Sunday, August 7, 2022

The Voice of Bugle Ann

With all that's been going on in my life, I haven't had so much time or energy to watch enough movies to keep the blog going on a daily basis. Recently, however, I did watch a pair of movies off of my DVR that just happen to be coming up this week on TCM as part of Summer Under the Stars. First up is The Voice of Bugle Ann, on TCM tomorrow, August 8, at 12:15 PM as part of a day of the films of Maureen O'Sullivan.

The nominal star here is Lionel Barrymore, playing Spring Davis, an old farmer in a rural part of Missouri who hunts foxes and raccoons together with his fellow farmers, using their dogs to track the prey. Spring has a long-time wife (Spring Byington), and an adult son Benjy (Eric Linden) who also works the farm. One of Spring's dogs has a littler, and Spring winds up taking care of the runt of the litter, a dog he names Bugle Ann because it grows up to have the perfect call for hunting.

Meanwhile, on an older farm in the area, a new man arrives, Jacob Terry (Dudley Digges). He's planning to raise sheep, which means fencing that will be dangerous to the dogs that roam the country. He's got an adult daughter Camden (Maureen O'Sullivan), who lives with Dad even though she has reason to think he's a mean guy. She and Benjy unsurprisingly fall in love, while nobody loves Jacob. Jacob, in fact, threatens to shoot dogs that trespass on his property.

This leads to a confrontation when Bugle Ann goes missing and presumed dead somewhere near the Terry property, and despite Jacob's protestations, every other farmer in the area is convinced that Terry shot an innocent dog. Jacob and Spring get into it, with Spring shooting Jacob dead when it looks like Jacob is about to draw his gun on Spring. Now, this is where the movie develops a bit of a problem, in that you'd think all the other witnesses around would say that Spring was shooting in self defense (even it it wasn't so clear). There's nobody who would support Jacob over Spring, so there ought to be insufficient evidence to convict. But Spring gets convicted and sent to a long prison sentence. Camden leaves, but refuses to sell the farm.
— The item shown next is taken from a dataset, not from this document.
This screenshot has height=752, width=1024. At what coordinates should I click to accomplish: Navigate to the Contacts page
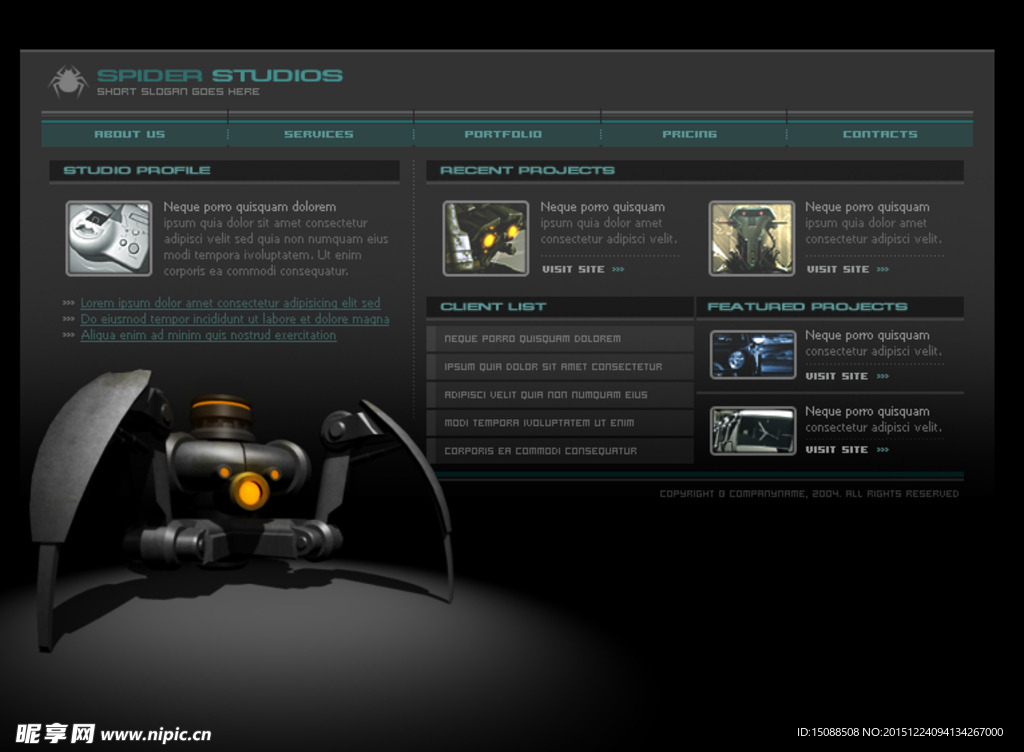click(x=880, y=134)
Things get really weird about a year later when everybody swears they could hear Bugle Ann's call again one night, even though they know she's dead because they eventually find her collar. And then Spring gets a mysterious pardon from the governor even though his is a case the governor really should take no interest in. What really happened that fateful night?

The Voice of Bugle Ann is the sort of movie that to me made me think of the famous Variety headline "Stix Nix Hick Pix" that had appeared about a year before the movie. It's not a bad movie; it's more that everything seems somewhat off. I don't know that Hollywood ever got the farm right, at least not in the days when they were mostly bound to the back lot. Now, there are stronger stories that overcome this, such as the lovely Hide-Out from a few years earlier. But The Voice of Bugle Ann really feels like it's missing something that I just can't put my finger on.

Still, it's worth a watch for the odd plot twist, and it doesn't show up all that often, so catch its rare TCM airing.